Under the sunny skies of Miami this Sunday, the NFL will crown the champion of Super Bowl XLIV, capping what has been a largely successful season for the league.
With the league's TV ratings on the rise and its overall financial health seemingly weathering the recession quite well, on the surface, things are moving in the right direction for the NFL.
However, the long-term forecast for America's most popular sports league isn't quite as rosy, with potentially ugly labor problems clouding its future.
The NFL is heading into the last year of its current collective-bargaining agreement, and as part of the deal, the salary cap will be shelved for the 2010-11 season. The cap is what the league touts as key to keeping its competitive balance on the field and also what helps make the game so profitable for its 32 owners.

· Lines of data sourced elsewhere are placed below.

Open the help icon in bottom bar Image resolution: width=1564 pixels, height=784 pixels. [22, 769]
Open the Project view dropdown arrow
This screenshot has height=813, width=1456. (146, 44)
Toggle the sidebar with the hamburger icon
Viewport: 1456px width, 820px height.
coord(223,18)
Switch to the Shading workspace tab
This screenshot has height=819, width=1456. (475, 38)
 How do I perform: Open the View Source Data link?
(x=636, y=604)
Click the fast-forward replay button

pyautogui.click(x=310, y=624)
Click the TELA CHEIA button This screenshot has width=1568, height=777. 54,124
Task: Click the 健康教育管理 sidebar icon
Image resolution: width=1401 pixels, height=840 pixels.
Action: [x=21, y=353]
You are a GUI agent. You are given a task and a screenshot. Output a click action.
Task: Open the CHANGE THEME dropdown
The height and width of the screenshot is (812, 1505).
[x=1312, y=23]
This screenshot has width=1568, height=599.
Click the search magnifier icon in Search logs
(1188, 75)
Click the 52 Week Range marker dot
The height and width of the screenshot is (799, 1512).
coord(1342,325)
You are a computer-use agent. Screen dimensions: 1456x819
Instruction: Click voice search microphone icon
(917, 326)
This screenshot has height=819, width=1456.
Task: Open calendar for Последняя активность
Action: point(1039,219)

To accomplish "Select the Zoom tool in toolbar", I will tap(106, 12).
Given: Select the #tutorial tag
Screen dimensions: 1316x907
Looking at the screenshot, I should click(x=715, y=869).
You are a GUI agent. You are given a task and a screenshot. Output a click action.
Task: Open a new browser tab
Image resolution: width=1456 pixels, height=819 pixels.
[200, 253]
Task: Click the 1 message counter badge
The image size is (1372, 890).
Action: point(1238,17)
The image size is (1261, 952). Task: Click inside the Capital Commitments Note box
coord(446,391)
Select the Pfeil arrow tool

While for years the league has touted that the small-market Green Bay Packers can spend as much as the high-revenue Dallas Cowboys, this off-season, the big spenders likely will be able to lavish whatever money they want on free agents to stack the decks in their favor.
"We will go into an uncapped year in a month if we don't have an agreement," NFL Commissioner Roger Goodell told the NFL Network before the Pro Bowl. "It is looking virtually certain that we will get to that point."
For this past season, teams could spend up to $128 million in salaries, and had to commit at least $112 million toward player payrolls. Next year, barring a settlement by March 5, teams can spend as much - or as little - as they want on players, which could lead to a big disparity in the level of play in the upcoming season.
Potentially more frustrating for football fans is that there seems to be little momentum toward cobbling together a new collective-bargaining agreement by March 2011, raising the possibility of a work stoppage that could to wipe out the 2011-12 season.
The NFL has had labor peace since 1987, when it reacted to a players' strike by using replacement players for three games before the union conceded and settled the dispute. That scored a big victory for the owners, as the NFL Players Association had to decertify in the aftermath, having to reform in 1993 and then agreeing to accept a salary cap in 1994.
"There are conversations going on, and that is a positive step, but we are all frustrated that there is not more progress," Mr. Goodell said of the current negotiations. "We all have to work harder to get there."
Behind the scenes, however, the NFL appears to be preparing for a protracted fight, as one of its outside counsels, Bob Batterman, was the NHL's negotiator during the lockout that in 2004-05 saw that league become the first to wipe out an entire season owing to a labor dispute.
The union is also ramping up its rhetoric, reportedly spending $220,000 in the second half of 2009 to lobby Congress and encourage it to investigate the league's antitrust exemption. The NFLPA's executive director, DeMaurice Smith, also isn't afraid to take some very public shots at the NFL and its owners.
"The simple fact is, they have engaged in a concerted course of conduct where anybody looking at it will see that they have done more to prepare themselves to not play football than to play football," Mr. Smith told USA Today this week.
Mr. Smith also pointed out that in its latest television negotiations with CBS, Fox, NBC and ESPN, the NFL owners made sure the networks will pay to televise the 2011-2012 season - whether a season actually takes place or not.
"When you negotiate a [television] contract to pay you even if the games aren't played, you have spent time to prepare yourself for you ending football than to play football," he told the paper.